### [Document section]
· · · · · · ·
How to return only lines that do not match any values of an array?

I'm attempting to compare each line in a CSV file to each and every element (strings) I have stored in an array using Perl. I want to return/print-to-file the line from the CSV file only if it is not matched by any of the strings in the array. I've tried numerous kinds of loops to achieve this, but have not only not found a solution, but none of my attempts is really giving me clues as to where I'm going wrong. Below are a few samples of the loops I've tried:
while (<CSVFILE>) {
foreach $i (#lines) {
print OUTPUTFILE $_ if $_ !~ m/$i/;
}; #foreach
}; #while
AND:
foreach $i (#lines) {
open (CSVFILE , "< $csv") or die "Can't open $csv for read: $!";
while (<CSVFILE>) {
if ($_ !~ m/$i/) {
print OUTPUTFILE $_;
}; #if
}; #while
close (CSVFILE) or die "Cannot close $csv: $!";
}; #foreach
Here is a sample of the CSV file I am attempting:
1,c.03_05delAAG,null,71...
2,c.12T>G,null,24T->G,5...
3,c.87C>T,null,96C->T,82....
And the array elements (with regex escape characters):
c\.12T\>G
c\.97A\>C
Assuming only the above as input data, I would hope to get back:
1,c.03_05delAAG,null,71...
· · · · · · ·
### [Supplied material]

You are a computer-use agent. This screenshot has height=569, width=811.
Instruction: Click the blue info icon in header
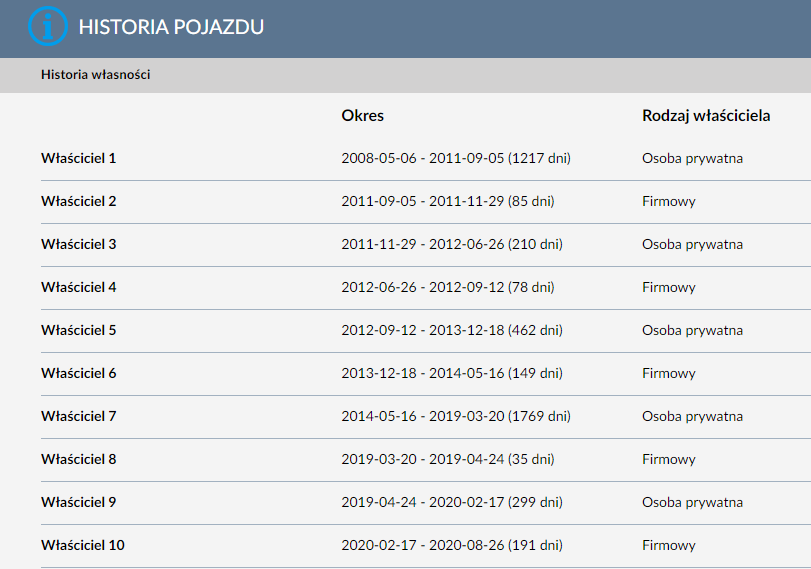pos(48,26)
· · · · · · ·
### [What the task requires]
From the sample CSV lines quoted in the Perl question above, list the second comma-separated field of every line.

### [Complete answer]
c.03_05delAAG
c.12T>G
c.87C>T